Embora haja diferenças éticas e discursivas entre a psicanálise lacaniana e a redução de danos, sobressai-se a possibilidade de diálogo entre essas práticas devido à postura não-segregativa de ambas frente ao consumo de drogas. O diálogo e a crítica entre práxis distintas é sempre produtivo para o aprimoramento das mesmas, na condição de que tal crítica não seja meramente ideológica. Conquanto este seja um trabalho de ótica lacaniana, indicando uma implicação com essa teoria, buscou-se não incorrer em tal equívoco e salientar as limitações e potencialidades de cada tipo de tratamento.

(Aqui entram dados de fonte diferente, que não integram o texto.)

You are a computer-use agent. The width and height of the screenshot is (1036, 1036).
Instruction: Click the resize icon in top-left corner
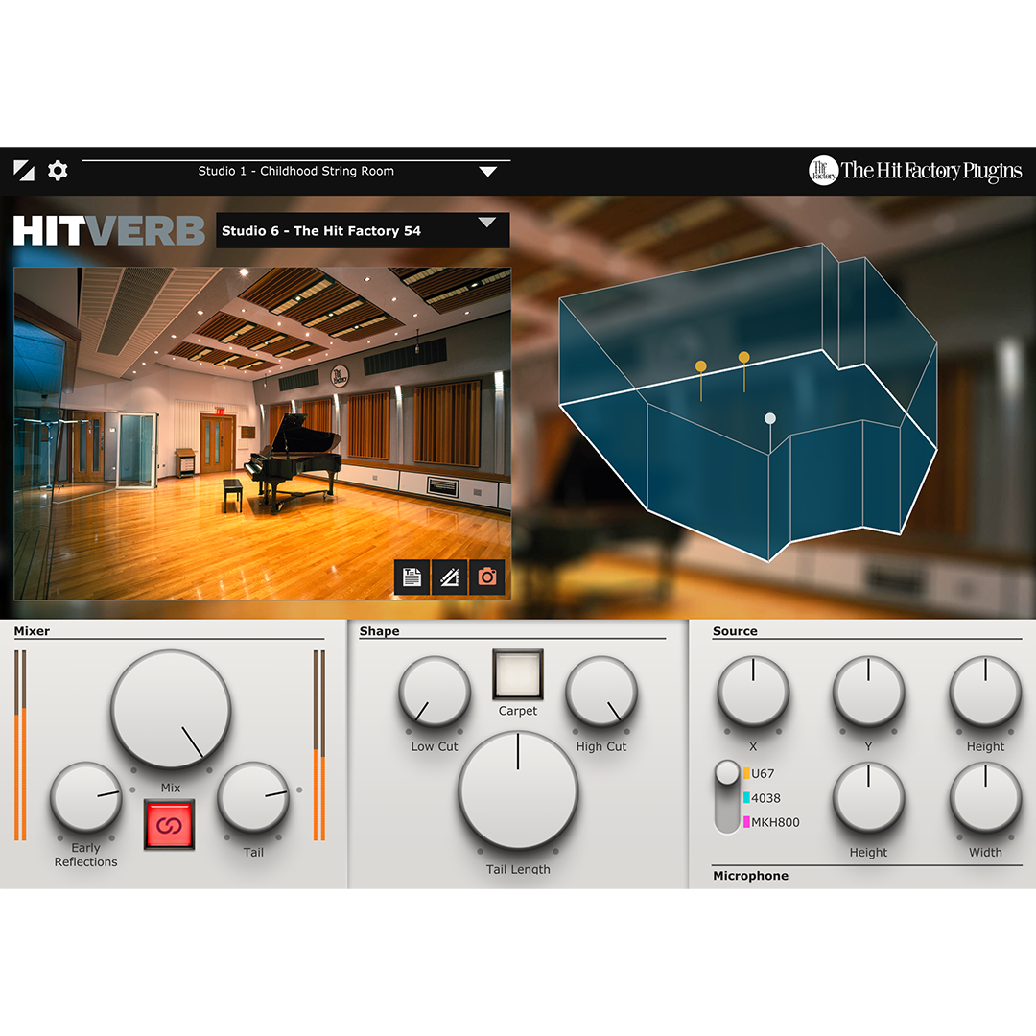[x=24, y=171]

Uma indagação suscitada pelo presente trabalho foi como operacionalizar a colaboração entre essas modalidades de tratamento para propiciar ao sujeito um atendimento que respeite sua singularidade e suas escolhas.

Considerando o momento histórico presente, de retrocesso das políticas públicas brasileiras em relação à questão das drogas, é importante frisar o amplo distanciamento tanto da psicanálise lacaniana quanto da redução de danos do paradigma da abstinência e da clínica segregativa na qual este se insere, especialmente de um paradigma da abstinência que ao conferir tamanha ênfase ao papel da internação nas comunidades terapêuticas e nos hospitais regride, em muitos aspectos, a lógica manicomial.